It would be quite superfluous for me to add my congratulations to USSF for the success of its Development Academy program. They themselves, during some 16 hours of television exposure over the
weekend, spent quite a lot of time patting themselves on the back, bringing up numerous positives, finding no negatives.
Yes, I agree with everything they're saying - the achievements in
less than a year have been remarkable at the organizational level, and the two sets of eight-team finals (for u-18 and u-16 boys) were staged professionally, among a welter of related "development
activities" - such as training sessions and lectures from the likes of Bob Bradley.
I am not about to argue with any of that. The basic principle behind the development academy is
indisputable: to allow elite players to play the game in the way that their counterparts do around the world. Those are the words of DA director John Hackworth. By elite players, he means players
with the potential to play for the U.S. national team. He adds that the players have to "train more and play less, but the games that they play must be more meaningful."
That is a
philosophy that goes a long way to answering the growing complaints that youth players in this country are simply overwhelmed with constant - and frequently not very good - tournament play.
So far so good. But good intentions are never the whole story. There is a specter haunting the DA - the very same specter that has already undermined two previous efforts to foster elite players,
Project-40 and Bradenton. The specter of college soccer.
Very quickly, and very strongly, that specter made itself felt on the DA telecasts. The first three games in the U-18 age group
came over as typical college games. Athletic, unsubtle, full of hustle, short on real soccer and very, very disappointing. Maybe one shouldn't be surprised, but one always hopes that we have moved
on, that the national team candidates of today should look a bit different from those of 20 years ago. These did not.
The final was more hopeful - featuring LAFC, a team full of Latino
players, who played a rather different style of soccer, and gave us a much more interesting and dramatic game.
But ... how many of the LAFC players have any realistic chance of becoming
national team players? Indeed, despite the professed - and totally commendable - aims of the DA, will it be the national team that is the true beneficiary of all this effort? One might doubt it.
The gaff was blown, ingenuously and delightfully, by the Columbus Crew's Travis Wall.

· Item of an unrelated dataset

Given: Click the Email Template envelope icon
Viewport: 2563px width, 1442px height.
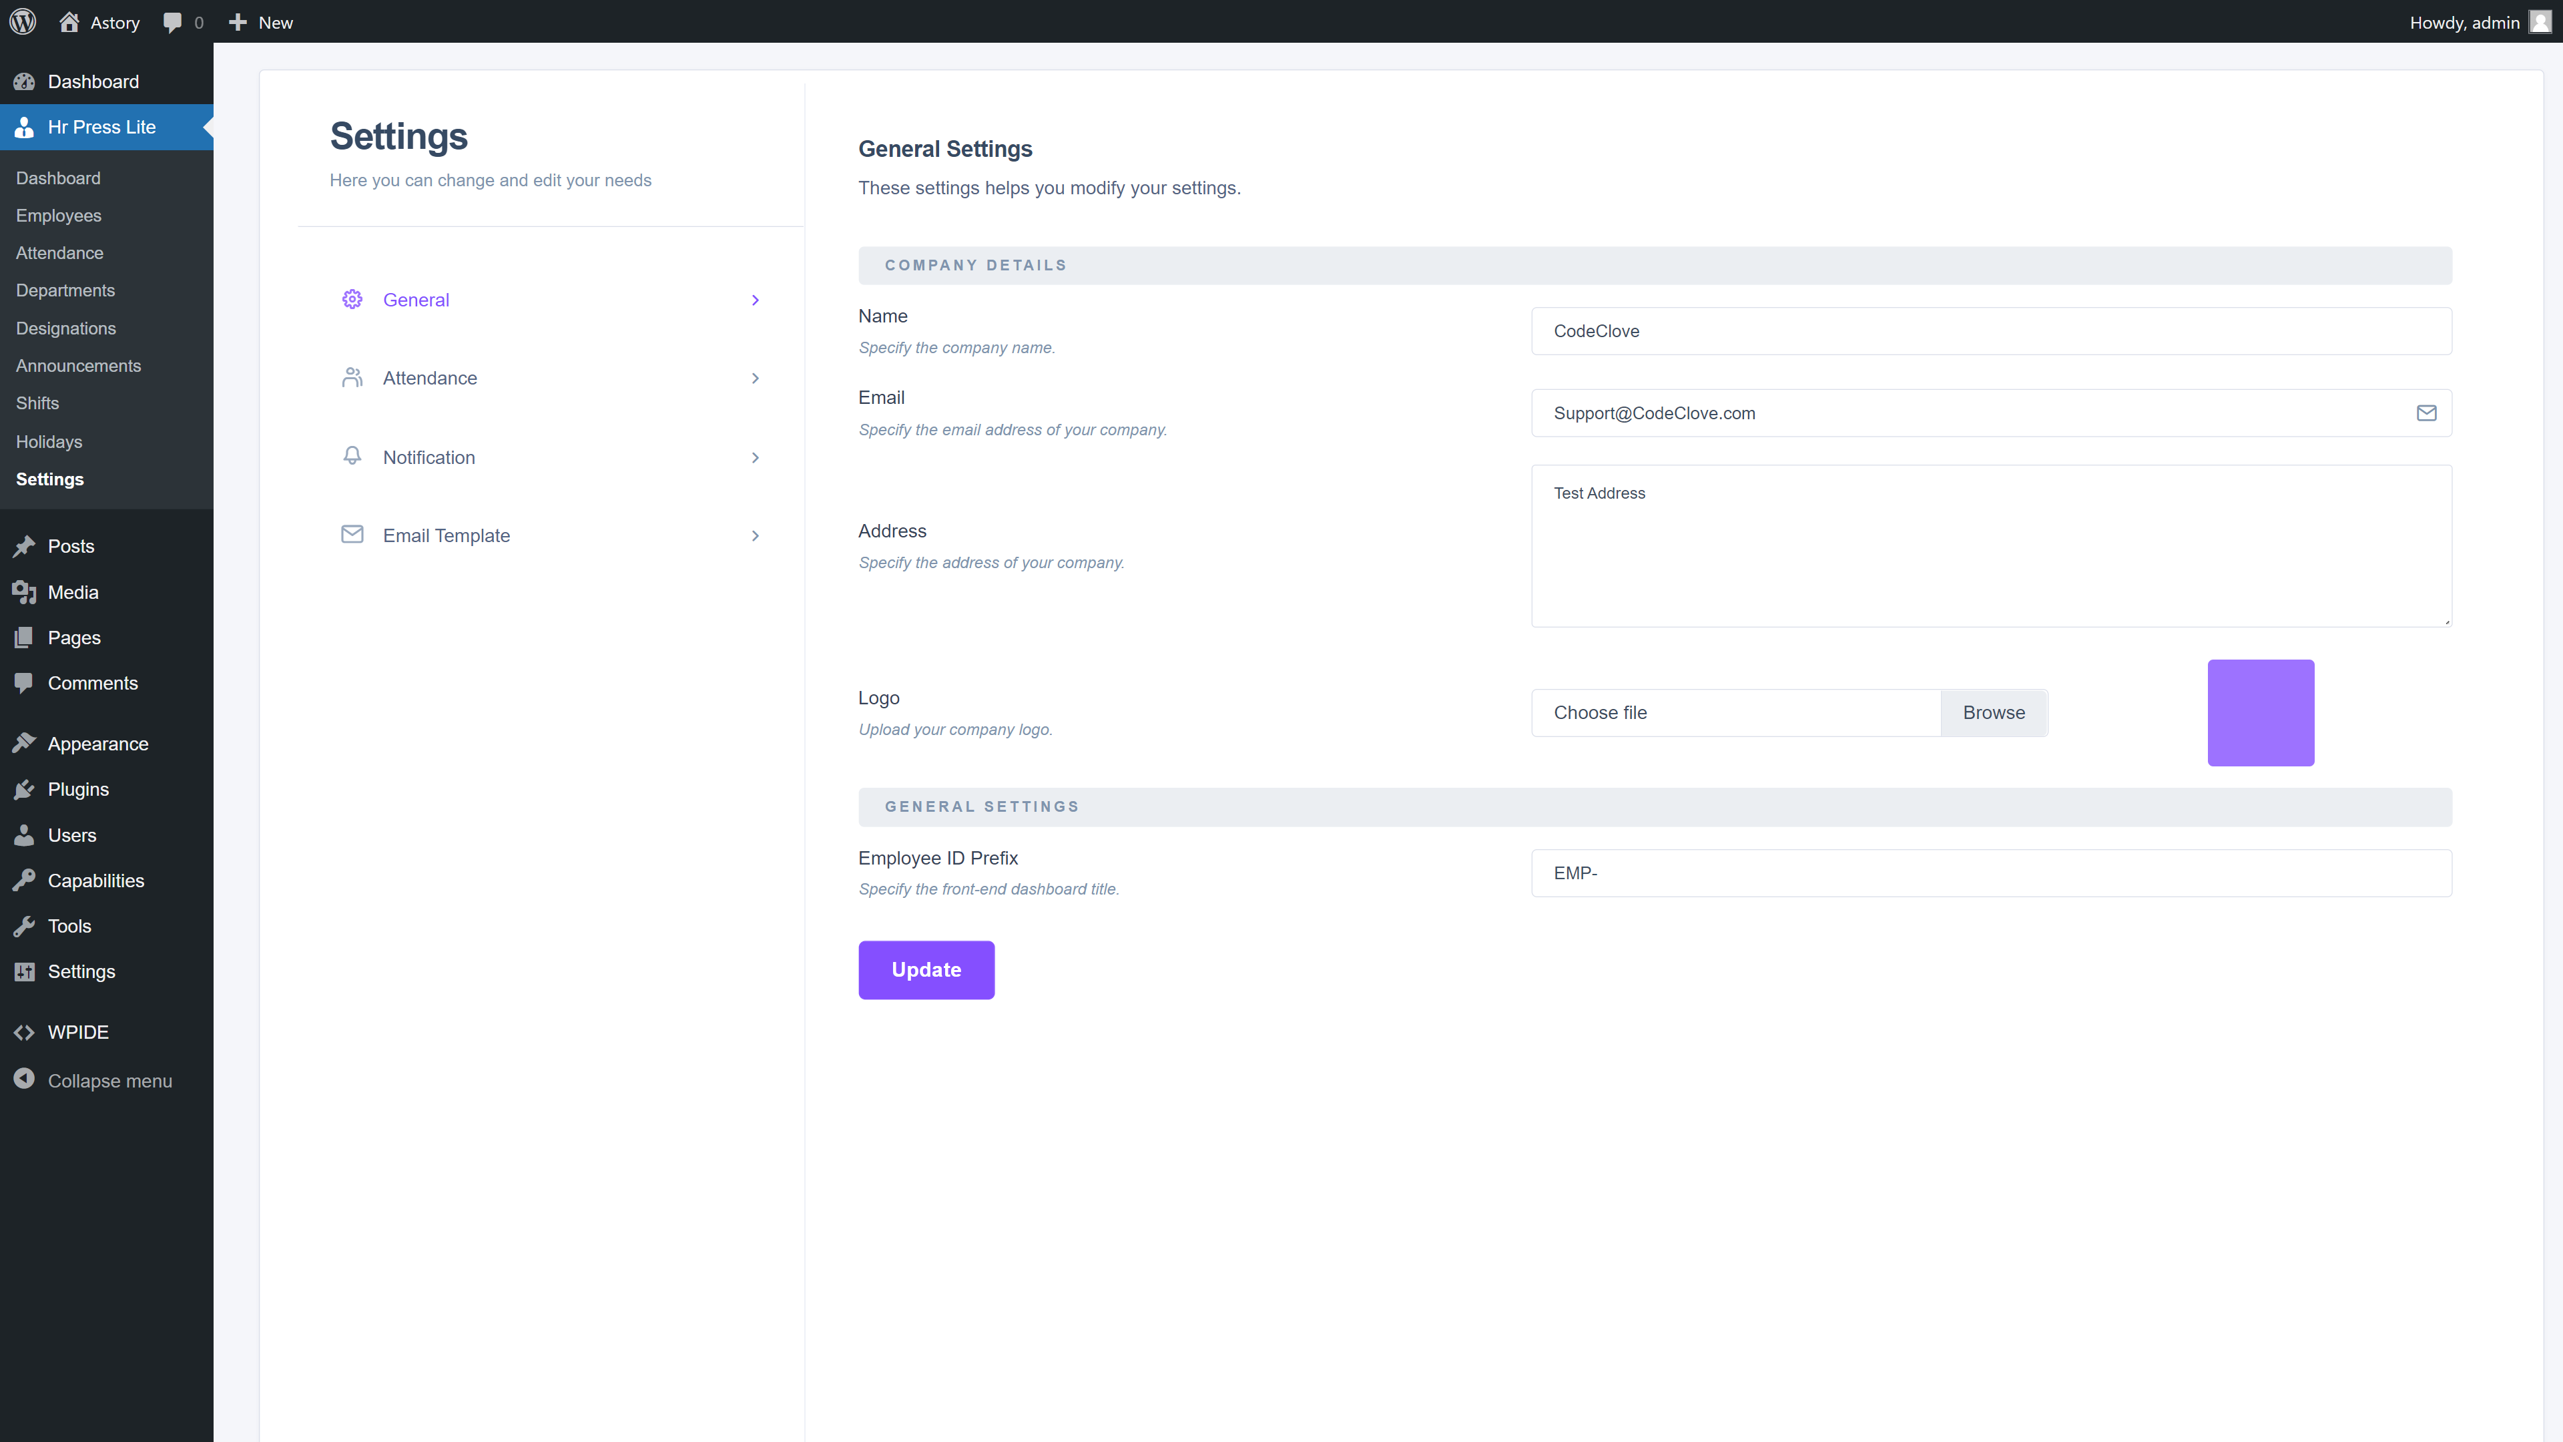Looking at the screenshot, I should (352, 534).
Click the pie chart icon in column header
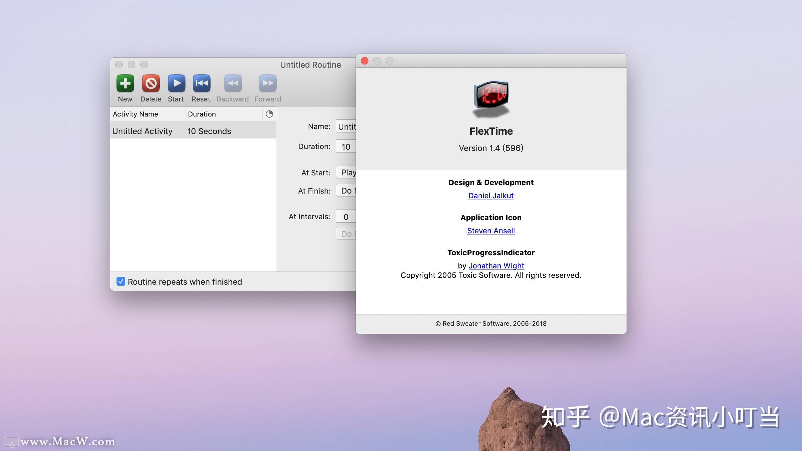802x451 pixels. (x=269, y=114)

Having scored a great goal to help the Crew beat the Colorado Rush, he was asked what his 9-month stint
with his DA team meant for his future, and replied without hesitation that "it's prepared me for college a lot better."
Throughout the telecasts the commentators went on and on about the
college commitments of the players. Except, significantly, for LAFC - for whom, it seems, no information was available.

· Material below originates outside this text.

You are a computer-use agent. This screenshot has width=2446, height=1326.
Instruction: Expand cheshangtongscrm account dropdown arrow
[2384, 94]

Now, it is utterly inconceivable that intelligent, knowledgeable,
soccer-involved people like Sunil Gulati, John Hackworth, Dave Sarachan and Thomas Rongen do not know that there is a problem here. All of them had quite a lot to say - but not one of them talked
about college soccer. Neither to praise it nor to criticize it.

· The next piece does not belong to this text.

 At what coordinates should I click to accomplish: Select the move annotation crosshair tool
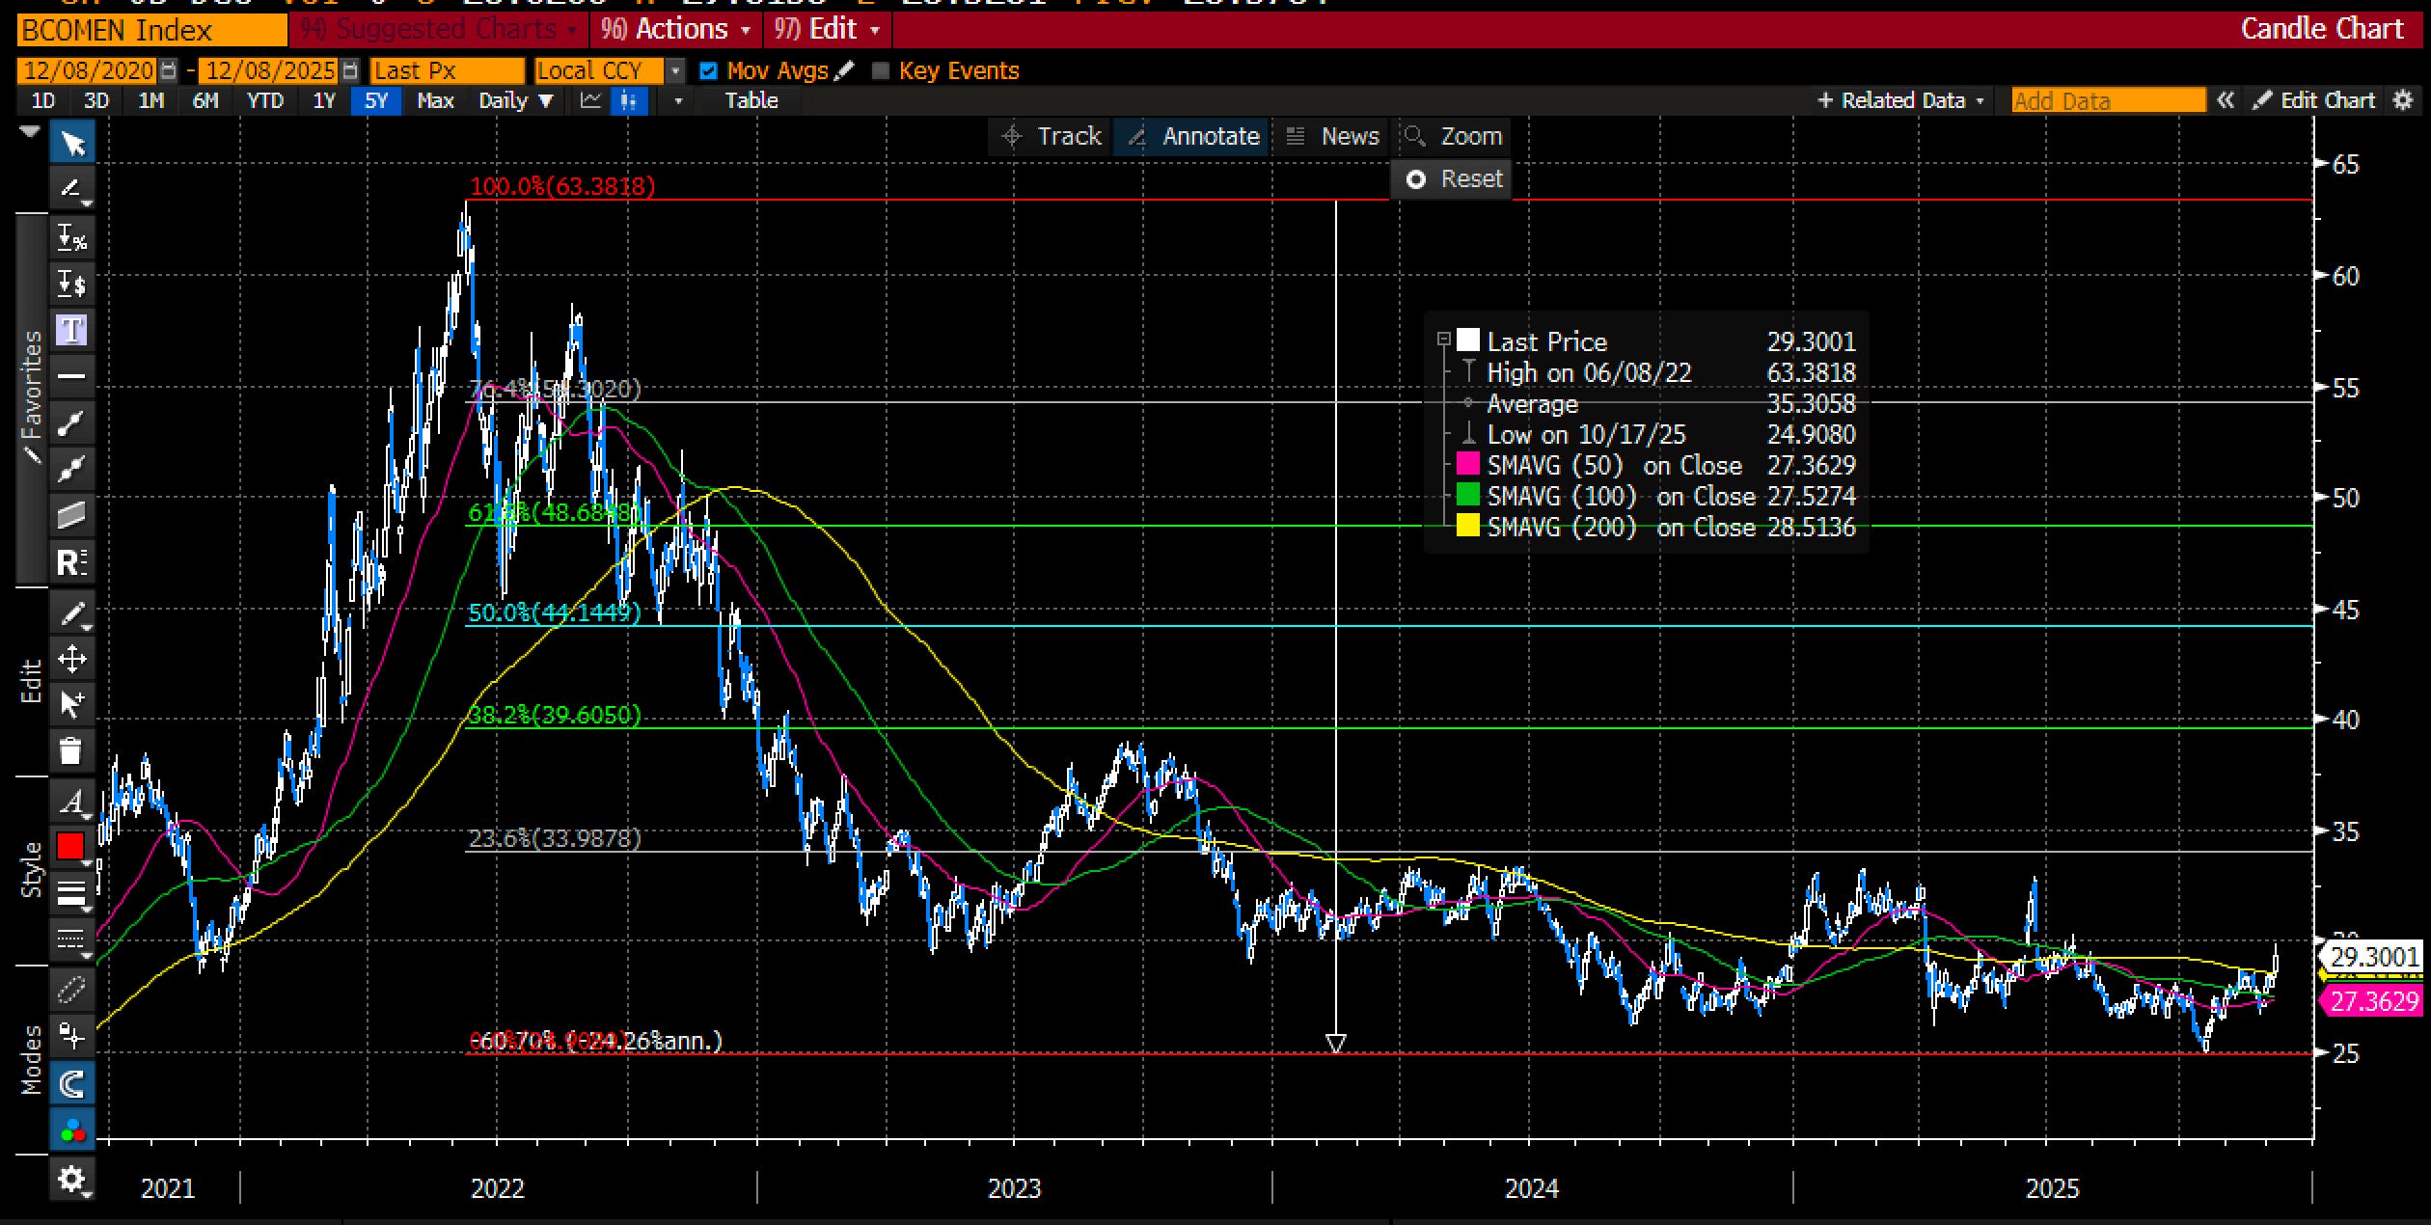(x=72, y=659)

Both Hackworth and Rongen heaped praise - as they are quite right to do - and the DA's insistence on "no re-entry" as far
as subs are concerned. For Rongen that was a vital point, as the young players were learning to play under FIFA rules - and that, said Hackworth, "is the way the game is supposed to be
played." Yet neither would face up to the reality that in college, the evident destination for most of these boys, they will
not play according to
FIFA rules. They will in effect, take a step backwards.
If only that were all. But we know now, beyond any reasonable doubt, that college soccer is a step back in virtually every soccer
aspect. It does not develop players. If anything, it restrains their development. The skills and the knowledge necessary for the elite players who will stock future national teams will not,
can not, be learned in college - which, truth be told, is merely an extension of the age-group soccer of white, middle-class suburbia.
The
training that these young boys need - that will, in Hackworth's words, allow them "to play the game the way their counterparts do around the world" - will come only by association with the youth
divisions of pro clubs. Either MLS clubs or foreign clubs.
The DA is clearly a step in the right direction, but it is a compromised step. I'm not at all sure that it
has to be that way, but the evidence - the playing, on the field, evidence - of most the 16 teams and the players seen this past weekend, strongly suggests that
the specter of college soccer - I'll give it a more appropriate name - the blight of college soccer maintains its unhealthy influence and has yet to be effectively scotched.
Until it is,
development programs like the DA will always contain the self-negating element of feeding college soccer, and thus bolstering the very distortions they are designed to correct.